Cyclization of propargylic amides: Mild access to oxazole derivatives
Weyrauch, Jan P.,Hashmi, A. Stephen K.,Schuster, Andreas,Hengst, Tobias,Schetter, Stefanie,Littmann, Anna,Rudolph, Matthias,Hamzic, Melissa,Visus, Jorge,Rominger, Frank,Frey, Wolfgang,Bats, Jan W.
supporting information; experimental part, p. 956 - 963 (2010/06/12)

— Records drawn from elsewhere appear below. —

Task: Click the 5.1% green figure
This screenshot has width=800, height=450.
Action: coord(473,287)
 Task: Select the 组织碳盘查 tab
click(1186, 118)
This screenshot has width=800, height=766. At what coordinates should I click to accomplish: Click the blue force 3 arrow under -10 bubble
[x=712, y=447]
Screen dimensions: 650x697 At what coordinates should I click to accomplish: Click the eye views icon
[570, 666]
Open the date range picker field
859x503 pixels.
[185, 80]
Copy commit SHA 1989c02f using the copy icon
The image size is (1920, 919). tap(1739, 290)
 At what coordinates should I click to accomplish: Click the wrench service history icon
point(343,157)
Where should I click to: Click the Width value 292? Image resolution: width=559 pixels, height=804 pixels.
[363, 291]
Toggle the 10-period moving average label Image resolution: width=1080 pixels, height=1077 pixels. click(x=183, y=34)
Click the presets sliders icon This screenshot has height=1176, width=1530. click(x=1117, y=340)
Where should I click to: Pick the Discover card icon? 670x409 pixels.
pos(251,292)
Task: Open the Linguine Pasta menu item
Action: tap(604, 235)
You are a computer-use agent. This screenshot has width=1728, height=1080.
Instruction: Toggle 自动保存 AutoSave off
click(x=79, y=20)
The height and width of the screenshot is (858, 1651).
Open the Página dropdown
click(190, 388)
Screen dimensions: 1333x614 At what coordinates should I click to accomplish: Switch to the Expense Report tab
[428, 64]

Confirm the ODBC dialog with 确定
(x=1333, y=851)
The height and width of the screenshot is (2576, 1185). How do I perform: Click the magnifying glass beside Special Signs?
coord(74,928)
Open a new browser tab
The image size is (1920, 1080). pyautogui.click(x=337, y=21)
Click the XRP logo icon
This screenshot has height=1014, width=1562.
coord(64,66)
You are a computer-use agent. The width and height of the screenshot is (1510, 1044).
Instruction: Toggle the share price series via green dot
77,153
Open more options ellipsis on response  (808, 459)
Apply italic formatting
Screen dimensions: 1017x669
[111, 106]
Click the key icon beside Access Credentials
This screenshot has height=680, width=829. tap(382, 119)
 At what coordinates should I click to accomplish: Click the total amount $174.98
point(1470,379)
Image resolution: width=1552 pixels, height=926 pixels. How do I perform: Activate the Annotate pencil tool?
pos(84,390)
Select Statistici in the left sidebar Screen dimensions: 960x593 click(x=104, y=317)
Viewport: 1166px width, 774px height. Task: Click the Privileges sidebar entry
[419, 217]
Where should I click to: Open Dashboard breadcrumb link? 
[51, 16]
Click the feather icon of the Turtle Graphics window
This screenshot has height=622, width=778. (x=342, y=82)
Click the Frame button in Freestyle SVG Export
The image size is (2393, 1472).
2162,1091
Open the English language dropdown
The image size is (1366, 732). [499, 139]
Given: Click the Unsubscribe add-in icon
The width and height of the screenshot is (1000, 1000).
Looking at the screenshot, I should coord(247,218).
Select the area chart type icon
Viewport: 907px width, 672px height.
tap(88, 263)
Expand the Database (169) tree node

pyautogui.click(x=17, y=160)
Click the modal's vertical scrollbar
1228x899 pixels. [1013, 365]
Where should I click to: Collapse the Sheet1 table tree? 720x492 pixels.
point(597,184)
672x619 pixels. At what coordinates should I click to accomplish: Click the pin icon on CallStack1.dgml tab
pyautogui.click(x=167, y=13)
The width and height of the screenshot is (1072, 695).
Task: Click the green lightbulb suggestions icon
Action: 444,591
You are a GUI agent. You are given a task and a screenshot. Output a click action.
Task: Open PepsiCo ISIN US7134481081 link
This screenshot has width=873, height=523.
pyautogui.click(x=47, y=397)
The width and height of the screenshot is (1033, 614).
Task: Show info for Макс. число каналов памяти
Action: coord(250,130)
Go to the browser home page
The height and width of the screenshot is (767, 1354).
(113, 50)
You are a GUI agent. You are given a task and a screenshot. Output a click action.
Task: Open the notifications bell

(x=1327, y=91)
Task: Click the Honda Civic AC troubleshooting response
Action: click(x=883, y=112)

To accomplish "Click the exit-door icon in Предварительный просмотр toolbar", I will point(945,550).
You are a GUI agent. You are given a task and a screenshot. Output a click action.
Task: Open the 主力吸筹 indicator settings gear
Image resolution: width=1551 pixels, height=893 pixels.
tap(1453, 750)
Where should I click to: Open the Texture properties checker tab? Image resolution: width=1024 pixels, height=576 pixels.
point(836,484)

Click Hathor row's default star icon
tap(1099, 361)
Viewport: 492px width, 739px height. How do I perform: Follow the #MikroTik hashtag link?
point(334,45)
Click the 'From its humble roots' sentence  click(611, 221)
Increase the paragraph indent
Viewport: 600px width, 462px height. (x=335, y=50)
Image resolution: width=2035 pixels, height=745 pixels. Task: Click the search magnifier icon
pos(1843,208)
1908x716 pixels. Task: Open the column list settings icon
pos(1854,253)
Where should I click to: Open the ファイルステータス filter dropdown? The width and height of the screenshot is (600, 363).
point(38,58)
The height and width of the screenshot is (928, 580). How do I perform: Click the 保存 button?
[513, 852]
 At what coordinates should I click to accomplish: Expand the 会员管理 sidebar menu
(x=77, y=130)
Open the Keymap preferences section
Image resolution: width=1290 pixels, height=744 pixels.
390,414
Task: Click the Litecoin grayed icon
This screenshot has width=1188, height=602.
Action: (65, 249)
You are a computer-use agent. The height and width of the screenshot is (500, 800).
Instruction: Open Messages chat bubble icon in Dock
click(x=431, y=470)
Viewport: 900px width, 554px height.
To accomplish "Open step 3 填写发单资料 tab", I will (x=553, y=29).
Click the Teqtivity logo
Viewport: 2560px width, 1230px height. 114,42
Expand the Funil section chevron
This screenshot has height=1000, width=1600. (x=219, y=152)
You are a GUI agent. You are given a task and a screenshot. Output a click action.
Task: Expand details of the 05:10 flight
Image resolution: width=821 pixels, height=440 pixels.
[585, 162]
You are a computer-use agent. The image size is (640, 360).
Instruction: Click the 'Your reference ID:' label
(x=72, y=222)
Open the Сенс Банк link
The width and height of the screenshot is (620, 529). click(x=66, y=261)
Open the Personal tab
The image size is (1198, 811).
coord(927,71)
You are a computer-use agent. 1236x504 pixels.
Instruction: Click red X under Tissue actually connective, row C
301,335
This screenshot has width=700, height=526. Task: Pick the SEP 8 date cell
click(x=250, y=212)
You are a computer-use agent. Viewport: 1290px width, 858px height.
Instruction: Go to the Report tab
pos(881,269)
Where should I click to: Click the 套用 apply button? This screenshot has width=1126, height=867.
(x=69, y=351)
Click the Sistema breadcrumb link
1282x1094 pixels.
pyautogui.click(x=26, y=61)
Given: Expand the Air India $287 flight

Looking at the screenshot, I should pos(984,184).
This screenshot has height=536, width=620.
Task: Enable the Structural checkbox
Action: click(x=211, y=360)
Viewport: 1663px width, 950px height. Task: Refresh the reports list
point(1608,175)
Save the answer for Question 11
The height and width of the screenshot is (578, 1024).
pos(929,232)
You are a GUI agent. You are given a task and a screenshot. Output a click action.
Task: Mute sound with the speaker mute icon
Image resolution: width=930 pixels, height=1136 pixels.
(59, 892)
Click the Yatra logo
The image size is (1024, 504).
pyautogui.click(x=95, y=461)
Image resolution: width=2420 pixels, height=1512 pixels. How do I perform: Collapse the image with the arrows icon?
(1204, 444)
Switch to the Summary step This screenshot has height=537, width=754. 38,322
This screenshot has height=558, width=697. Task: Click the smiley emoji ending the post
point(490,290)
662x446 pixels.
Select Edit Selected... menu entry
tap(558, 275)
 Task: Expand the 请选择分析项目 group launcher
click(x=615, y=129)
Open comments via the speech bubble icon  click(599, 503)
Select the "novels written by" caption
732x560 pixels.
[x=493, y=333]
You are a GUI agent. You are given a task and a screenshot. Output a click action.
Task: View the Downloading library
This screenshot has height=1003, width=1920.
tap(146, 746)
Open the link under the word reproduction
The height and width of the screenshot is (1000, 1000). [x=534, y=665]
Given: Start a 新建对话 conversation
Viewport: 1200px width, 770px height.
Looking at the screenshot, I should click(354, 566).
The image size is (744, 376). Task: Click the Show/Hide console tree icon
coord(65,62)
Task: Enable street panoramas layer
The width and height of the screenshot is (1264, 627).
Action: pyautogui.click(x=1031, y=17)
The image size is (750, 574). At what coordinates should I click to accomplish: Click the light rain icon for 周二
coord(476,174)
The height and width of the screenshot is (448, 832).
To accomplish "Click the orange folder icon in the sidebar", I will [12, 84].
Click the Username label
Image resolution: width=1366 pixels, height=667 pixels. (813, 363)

The substrate scope, the mechanistic aspects of the gold-catalyzed oxazole synthesis, and substrates with different aliphatic, aromatic, and functional groups in the side chain were investigated. Even molecules with several propargyl amide groups could easily be converted, delivering di- and trioxazoles with interesting optical properties. Furthermore, the scope of the gold(I)-catalyzed alkylidene synthesis was investigated. Further functionalizations of these isolable intermediates of the oxazole synthesis were developed and chelate ligands can be obtained. The use of Barluenga's reagent offers a new and mild access to the synthetically valuable iodoalkylideneoxazoles from propargylic amides, this reagent being superior to other sources of halogens.